Exercise directions
Swap "coordinate pair" for "pair of numbers" in every line from the one containing "Describe the element at coordinates (236, 65)" down to the one containing "center [302, 1379].". Return only those lines, with everything else unchanged.

Supplied entries
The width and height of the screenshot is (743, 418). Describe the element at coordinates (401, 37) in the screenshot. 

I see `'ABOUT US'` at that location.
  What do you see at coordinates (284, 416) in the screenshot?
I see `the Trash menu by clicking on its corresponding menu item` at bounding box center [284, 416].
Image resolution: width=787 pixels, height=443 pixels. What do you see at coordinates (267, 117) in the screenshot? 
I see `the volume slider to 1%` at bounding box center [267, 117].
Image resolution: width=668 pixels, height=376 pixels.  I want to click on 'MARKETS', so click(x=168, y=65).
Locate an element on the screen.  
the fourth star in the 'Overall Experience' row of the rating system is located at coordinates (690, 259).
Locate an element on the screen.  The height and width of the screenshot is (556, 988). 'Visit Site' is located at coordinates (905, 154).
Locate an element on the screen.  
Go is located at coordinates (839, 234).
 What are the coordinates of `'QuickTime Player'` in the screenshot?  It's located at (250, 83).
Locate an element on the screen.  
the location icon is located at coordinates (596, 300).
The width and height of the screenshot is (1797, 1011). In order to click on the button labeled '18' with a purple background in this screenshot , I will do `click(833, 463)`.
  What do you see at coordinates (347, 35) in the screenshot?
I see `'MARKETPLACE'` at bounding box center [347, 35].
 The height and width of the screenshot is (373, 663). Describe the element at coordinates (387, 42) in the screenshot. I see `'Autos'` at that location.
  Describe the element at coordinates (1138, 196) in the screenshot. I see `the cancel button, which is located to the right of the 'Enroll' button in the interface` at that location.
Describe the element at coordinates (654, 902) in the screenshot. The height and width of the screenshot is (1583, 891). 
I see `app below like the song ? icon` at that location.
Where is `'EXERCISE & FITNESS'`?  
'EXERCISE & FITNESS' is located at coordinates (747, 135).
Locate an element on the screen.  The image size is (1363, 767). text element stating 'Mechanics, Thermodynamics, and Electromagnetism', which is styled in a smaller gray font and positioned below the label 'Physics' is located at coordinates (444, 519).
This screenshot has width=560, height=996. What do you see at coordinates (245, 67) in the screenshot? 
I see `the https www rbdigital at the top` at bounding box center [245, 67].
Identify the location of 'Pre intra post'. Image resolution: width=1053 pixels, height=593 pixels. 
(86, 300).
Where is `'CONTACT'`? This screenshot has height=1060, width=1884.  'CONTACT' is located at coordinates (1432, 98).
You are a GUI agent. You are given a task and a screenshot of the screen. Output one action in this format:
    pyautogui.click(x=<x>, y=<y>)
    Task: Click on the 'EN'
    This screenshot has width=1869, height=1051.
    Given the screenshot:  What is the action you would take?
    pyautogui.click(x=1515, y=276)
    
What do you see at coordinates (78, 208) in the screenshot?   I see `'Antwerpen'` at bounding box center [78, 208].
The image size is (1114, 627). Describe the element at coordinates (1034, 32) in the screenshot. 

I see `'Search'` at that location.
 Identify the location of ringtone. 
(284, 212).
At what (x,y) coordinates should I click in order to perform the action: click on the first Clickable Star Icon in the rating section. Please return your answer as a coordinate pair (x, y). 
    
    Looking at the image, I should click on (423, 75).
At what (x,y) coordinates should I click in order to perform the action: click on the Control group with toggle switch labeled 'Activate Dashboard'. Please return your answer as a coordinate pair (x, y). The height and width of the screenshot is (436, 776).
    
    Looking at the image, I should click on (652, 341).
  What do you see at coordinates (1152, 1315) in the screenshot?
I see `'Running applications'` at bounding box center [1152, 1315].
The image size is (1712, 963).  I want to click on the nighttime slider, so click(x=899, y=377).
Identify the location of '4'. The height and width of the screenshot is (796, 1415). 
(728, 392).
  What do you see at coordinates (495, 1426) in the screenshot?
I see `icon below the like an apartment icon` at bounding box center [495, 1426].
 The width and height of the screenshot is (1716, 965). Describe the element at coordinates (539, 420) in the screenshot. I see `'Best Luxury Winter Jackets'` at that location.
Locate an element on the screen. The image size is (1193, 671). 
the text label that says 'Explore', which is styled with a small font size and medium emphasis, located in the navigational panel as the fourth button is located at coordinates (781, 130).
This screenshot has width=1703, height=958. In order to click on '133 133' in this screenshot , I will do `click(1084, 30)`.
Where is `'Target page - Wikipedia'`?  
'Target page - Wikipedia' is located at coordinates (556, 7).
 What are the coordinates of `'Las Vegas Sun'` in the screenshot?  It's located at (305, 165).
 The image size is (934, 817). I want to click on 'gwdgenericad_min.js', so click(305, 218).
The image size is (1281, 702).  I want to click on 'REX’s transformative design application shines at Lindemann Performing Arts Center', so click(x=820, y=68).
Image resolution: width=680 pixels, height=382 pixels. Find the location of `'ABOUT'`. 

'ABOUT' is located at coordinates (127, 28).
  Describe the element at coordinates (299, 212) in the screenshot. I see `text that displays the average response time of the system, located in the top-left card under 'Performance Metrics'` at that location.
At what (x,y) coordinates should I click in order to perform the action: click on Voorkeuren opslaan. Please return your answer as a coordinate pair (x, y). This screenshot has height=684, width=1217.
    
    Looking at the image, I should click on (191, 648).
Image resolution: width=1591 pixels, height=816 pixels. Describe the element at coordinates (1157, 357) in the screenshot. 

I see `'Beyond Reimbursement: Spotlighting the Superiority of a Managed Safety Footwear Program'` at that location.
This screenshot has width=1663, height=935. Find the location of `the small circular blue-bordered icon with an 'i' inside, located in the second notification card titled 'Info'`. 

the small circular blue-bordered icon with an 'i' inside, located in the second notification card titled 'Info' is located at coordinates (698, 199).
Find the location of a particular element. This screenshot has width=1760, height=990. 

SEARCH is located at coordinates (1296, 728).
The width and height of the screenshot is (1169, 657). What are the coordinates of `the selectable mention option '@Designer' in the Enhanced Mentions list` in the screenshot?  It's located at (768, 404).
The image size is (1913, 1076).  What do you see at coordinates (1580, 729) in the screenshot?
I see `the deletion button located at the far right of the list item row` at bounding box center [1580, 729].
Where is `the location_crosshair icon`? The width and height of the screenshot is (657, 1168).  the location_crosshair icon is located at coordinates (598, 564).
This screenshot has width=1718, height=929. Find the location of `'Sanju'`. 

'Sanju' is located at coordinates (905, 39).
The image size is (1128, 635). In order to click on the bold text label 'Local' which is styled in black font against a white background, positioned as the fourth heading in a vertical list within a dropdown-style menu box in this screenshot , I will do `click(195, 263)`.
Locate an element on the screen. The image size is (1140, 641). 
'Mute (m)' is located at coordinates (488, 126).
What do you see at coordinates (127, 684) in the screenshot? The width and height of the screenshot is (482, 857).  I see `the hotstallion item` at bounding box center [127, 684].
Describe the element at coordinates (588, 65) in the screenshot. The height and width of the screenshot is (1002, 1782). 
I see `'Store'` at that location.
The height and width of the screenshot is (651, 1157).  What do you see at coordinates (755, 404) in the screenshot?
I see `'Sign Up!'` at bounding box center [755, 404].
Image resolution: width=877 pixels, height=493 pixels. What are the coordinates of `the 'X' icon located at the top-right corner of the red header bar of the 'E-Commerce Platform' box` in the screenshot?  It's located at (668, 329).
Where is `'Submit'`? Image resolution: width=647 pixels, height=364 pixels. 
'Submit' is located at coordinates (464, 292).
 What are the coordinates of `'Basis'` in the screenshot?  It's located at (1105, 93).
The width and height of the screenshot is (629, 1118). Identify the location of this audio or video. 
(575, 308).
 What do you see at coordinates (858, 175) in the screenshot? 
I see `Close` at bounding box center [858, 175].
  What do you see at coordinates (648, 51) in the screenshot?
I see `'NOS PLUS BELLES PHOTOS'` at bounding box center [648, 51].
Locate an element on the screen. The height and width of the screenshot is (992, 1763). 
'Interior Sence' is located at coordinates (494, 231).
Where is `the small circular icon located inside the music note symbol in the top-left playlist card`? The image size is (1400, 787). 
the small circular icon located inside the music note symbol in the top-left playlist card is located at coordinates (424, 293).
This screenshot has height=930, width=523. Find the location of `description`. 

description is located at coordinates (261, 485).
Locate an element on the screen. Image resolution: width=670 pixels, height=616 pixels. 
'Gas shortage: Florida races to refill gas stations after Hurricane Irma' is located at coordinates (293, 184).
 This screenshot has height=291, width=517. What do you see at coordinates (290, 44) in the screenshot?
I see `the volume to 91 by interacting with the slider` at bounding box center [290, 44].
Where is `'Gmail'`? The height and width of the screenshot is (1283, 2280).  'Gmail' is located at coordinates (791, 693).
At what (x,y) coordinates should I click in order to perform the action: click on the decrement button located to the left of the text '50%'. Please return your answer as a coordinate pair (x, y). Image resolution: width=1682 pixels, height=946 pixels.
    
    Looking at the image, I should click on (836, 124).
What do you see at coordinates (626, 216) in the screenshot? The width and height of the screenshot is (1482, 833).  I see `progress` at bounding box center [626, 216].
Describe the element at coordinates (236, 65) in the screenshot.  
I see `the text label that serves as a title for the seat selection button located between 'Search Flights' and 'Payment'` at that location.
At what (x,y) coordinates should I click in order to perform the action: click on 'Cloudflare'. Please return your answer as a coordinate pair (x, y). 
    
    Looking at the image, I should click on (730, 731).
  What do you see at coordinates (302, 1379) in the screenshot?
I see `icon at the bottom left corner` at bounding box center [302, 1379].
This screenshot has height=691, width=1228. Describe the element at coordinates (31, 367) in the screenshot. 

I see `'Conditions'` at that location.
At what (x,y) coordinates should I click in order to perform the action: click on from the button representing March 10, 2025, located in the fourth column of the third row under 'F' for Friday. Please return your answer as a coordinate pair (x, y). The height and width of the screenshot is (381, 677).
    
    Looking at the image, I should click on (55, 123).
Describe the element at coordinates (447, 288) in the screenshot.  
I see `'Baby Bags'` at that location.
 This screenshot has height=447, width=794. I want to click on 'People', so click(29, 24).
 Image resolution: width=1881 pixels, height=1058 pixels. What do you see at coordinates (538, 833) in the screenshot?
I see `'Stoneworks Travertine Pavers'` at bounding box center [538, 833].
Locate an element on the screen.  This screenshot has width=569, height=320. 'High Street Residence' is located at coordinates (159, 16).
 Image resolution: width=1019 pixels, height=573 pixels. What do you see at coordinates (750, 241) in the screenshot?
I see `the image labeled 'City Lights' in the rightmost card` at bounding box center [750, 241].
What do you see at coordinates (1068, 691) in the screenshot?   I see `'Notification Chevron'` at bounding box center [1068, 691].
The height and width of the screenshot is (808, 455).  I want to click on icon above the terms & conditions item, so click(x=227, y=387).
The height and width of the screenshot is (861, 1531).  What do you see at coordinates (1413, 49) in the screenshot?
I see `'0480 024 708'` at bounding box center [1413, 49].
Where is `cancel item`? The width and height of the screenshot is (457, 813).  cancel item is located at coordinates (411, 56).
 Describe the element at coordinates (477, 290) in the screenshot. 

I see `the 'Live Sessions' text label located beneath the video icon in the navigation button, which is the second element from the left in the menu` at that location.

Complete output
Describe the element at coordinates (236, 65) in the screenshot.  
I see `the text label that serves as a title for the seat selection button located between 'Search Flights' and 'Payment'` at that location.
At what (x,y) coordinates should I click in order to perform the action: click on 'Cloudflare'. Please return your answer as a pair of numbers (x, y). 
    
    Looking at the image, I should click on (730, 731).
  What do you see at coordinates (302, 1379) in the screenshot?
I see `icon at the bottom left corner` at bounding box center [302, 1379].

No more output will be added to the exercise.